StaMo: Unsupervised Learning of Generalizable Robot Motion from Compact State Representation
Mingyu Liu, Jiuhe Shu, Hui Chen, Zeju Li, Canyu Zhao, Jiange Yang, Shenyuan Gao, Hao Chen, Chunhua Shen
TL;DR
StaMo tackles the challenge of learning expressive yet compact state representations for robotic world modeling by encoding observations from static images into two compact tokens (two 1024-d tokens) using a Diffusion Autoencoder with a frozen DINOv2 encoder and a DiT decoder. Remarkably, motion emerges as the difference between consecutive tokens, enabling simple linear interpolation to generate smooth, executable latent motions without relying on video-based action learning. The approach integrates seamlessly with Vision-Language-Action models to improve world modeling and supports latent-motion co-training, achieving strong improvements on LIBERO and real-world tasks, while maintaining negligible inference overhead. The results show strong generalization and sim-to-real transfer across diverse data sources, signaling scalable unsupervised skill discovery that bridges perception and action in robotic systems.
Abstract
A fundamental challenge in embodied intelligence is developing expressive and compact state representations for efficient world modeling and decision making.

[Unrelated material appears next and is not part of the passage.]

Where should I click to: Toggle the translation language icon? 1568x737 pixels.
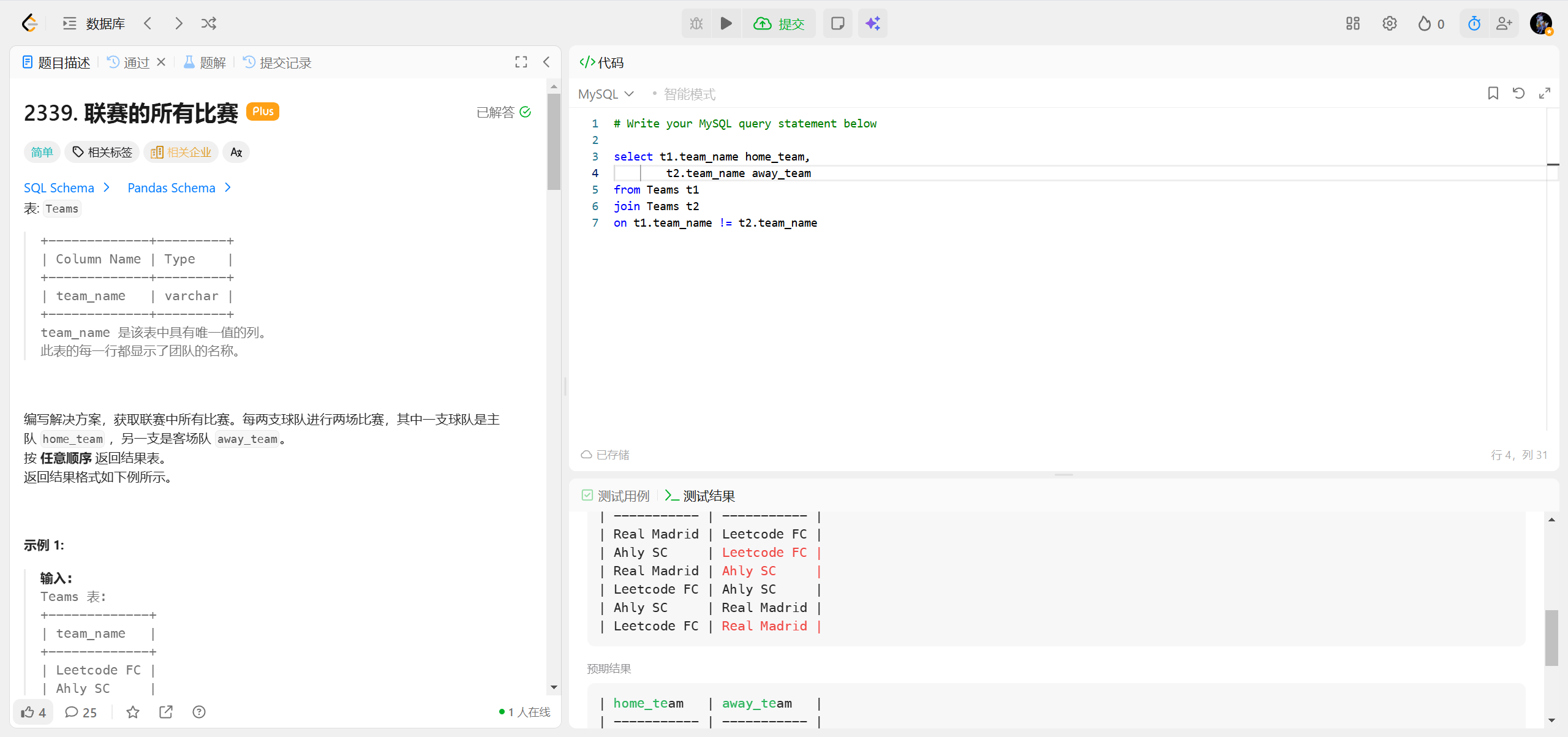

However, existing methods often fail to achieve this balance, yielding representations that are either overly redundant or lacking in task-critical information. We propose an unsupervised approach that learns a highly compressed two-token state representation using a lightweight encoder and a pre-trained Diffusion Transformer (DiT) decoder, capitalizing on its strong generative prior. Our representation is efficient, interpretable, and integrates seamlessly into existing VLA-based models, improving performance by 14.3% on LIBERO and 30% in real-world task success with minimal inference overhead. More importantly, we find that the difference between these tokens, obtained via latent interpolation, naturally serves as a highly effective latent action, which can be further decoded into executable robot actions. This emergent capability reveals that our representation captures structured dynamics without explicit supervision. We name our method StaMo for its ability to learn generalizable robotic Motion from compact State representation, which is encoded from static images, challenging the prevalent dependence to learning latent action on complex architectures and video data. The resulting latent actions also enhance policy co-training, outperforming prior methods by 10.4% with improved interpretability. Moreover, our approach scales effectively across diverse data sources, including real-world robot data, simulation, and human egocentric video.